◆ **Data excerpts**
+++

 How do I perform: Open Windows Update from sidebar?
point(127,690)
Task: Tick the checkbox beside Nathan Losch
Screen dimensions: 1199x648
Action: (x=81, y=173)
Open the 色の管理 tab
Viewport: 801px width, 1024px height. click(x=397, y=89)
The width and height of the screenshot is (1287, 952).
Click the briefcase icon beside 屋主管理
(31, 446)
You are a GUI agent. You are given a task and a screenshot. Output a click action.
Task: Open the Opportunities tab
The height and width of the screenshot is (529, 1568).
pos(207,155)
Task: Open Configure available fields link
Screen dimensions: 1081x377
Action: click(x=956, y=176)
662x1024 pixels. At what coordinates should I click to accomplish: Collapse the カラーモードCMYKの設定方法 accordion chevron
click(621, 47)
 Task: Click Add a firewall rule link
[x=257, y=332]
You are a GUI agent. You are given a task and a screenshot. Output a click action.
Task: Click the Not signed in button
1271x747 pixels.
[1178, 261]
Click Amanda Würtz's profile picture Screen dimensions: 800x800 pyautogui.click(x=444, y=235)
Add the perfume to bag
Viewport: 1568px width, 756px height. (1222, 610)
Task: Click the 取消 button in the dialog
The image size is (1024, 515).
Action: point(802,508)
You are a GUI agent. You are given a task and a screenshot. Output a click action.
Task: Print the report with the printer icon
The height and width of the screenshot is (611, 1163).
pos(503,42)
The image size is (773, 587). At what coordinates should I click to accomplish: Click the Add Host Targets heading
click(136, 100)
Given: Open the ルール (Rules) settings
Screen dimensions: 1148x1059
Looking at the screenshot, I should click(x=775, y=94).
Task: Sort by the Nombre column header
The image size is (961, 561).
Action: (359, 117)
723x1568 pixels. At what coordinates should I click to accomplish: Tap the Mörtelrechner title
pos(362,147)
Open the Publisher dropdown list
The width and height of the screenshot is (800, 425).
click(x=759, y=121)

+++

◆ **TASK OBJECTIVE**
Among the records, find all lines that include the string "button" and return them.

◆ **TASK RESPONSE**
Task: Click the Not signed in button
Task: Click the 取消 button in the dialog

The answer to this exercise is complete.